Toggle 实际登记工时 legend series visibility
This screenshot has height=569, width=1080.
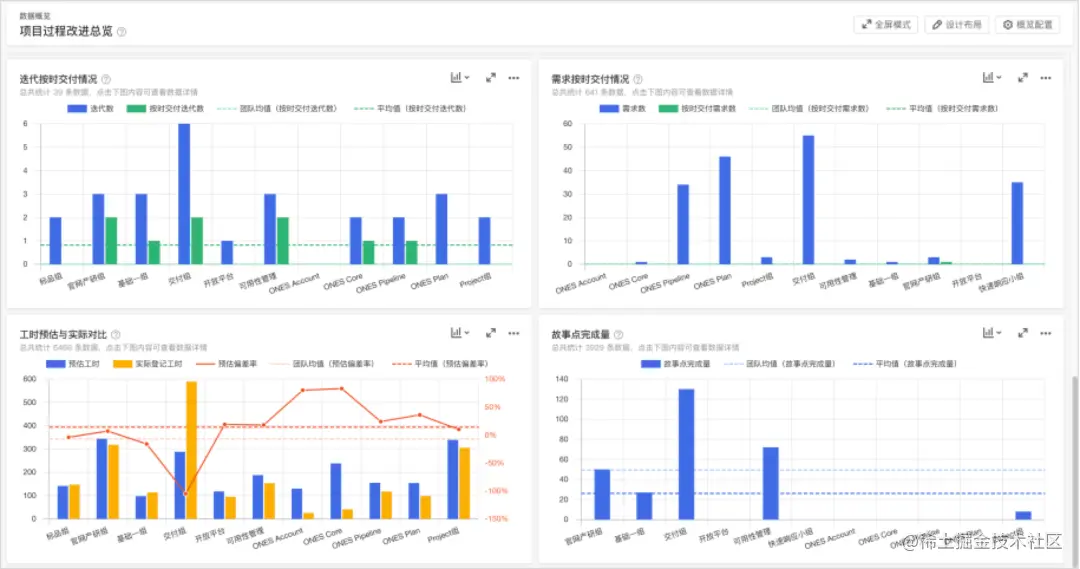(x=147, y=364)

...

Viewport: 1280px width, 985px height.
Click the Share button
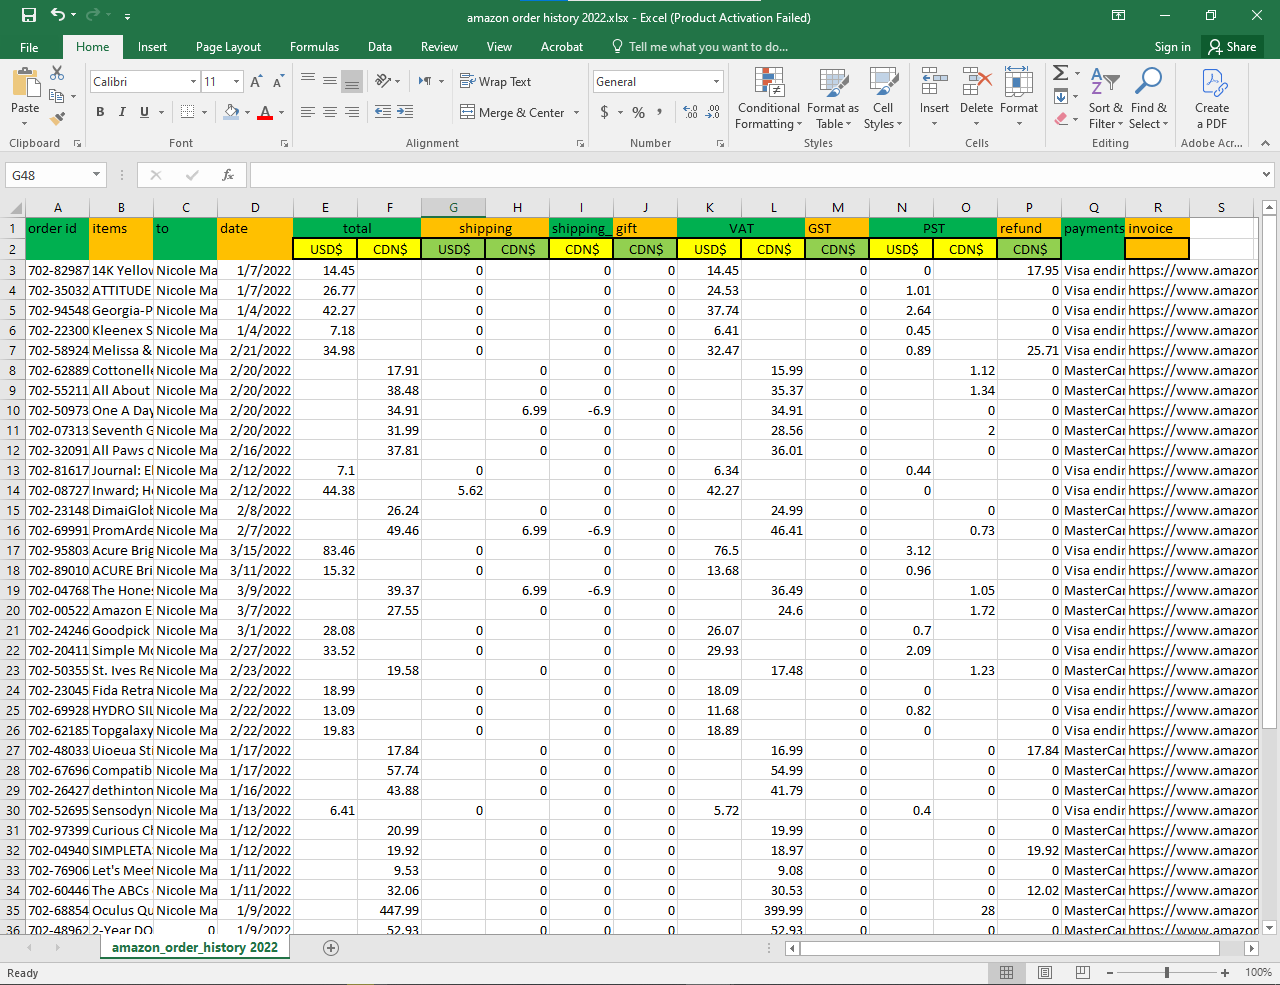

:: About this exercise ::
Repeat, exactly as they stand above, the lines from the line with "Viewport: 1280px width, 985px height." to the line with "Click the Share button", both lines included.

:: Your solution ::
Viewport: 1280px width, 985px height.
Click the Share button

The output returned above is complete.